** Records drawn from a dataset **
# # # # # # #

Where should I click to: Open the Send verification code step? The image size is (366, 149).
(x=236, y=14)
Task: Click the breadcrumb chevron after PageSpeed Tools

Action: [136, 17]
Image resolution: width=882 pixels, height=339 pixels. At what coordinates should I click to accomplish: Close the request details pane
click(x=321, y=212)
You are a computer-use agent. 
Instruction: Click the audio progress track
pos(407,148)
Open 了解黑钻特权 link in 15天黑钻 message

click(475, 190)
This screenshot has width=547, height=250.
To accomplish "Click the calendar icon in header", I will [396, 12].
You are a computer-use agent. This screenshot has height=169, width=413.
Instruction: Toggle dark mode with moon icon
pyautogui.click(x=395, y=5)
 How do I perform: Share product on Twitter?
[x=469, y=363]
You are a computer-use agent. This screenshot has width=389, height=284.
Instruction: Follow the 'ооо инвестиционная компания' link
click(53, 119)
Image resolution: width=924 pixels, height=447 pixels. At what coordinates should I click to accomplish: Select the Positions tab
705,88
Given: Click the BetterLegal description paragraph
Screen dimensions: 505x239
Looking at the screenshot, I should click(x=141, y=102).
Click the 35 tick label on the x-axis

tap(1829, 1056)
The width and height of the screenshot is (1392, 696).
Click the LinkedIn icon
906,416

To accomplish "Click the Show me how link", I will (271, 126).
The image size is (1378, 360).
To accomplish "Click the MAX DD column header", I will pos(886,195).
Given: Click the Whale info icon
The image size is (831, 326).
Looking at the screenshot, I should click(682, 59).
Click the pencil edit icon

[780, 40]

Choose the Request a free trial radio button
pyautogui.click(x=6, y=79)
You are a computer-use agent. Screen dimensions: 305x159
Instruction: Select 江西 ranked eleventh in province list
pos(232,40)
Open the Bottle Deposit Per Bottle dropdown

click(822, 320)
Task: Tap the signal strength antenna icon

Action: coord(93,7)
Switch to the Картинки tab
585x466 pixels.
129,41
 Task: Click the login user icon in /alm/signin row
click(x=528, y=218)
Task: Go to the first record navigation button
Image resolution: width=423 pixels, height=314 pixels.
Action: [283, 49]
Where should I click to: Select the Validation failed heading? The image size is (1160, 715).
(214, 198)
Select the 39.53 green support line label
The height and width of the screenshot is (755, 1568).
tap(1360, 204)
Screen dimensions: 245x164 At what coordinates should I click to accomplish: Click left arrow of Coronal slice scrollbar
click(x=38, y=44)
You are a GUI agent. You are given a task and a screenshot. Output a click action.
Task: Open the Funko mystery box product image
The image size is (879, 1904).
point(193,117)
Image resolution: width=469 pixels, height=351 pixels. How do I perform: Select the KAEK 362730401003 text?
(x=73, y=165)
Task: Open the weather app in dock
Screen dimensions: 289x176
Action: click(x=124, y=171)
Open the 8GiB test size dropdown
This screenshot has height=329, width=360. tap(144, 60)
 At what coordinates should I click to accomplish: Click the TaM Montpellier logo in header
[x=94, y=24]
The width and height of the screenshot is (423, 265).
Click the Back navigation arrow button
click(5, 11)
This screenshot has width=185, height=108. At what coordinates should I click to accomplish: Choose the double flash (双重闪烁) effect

# # # # # # #

Provide the number of lines in the records above that contain the word "computer", with no additional words.

** Expected answer **
4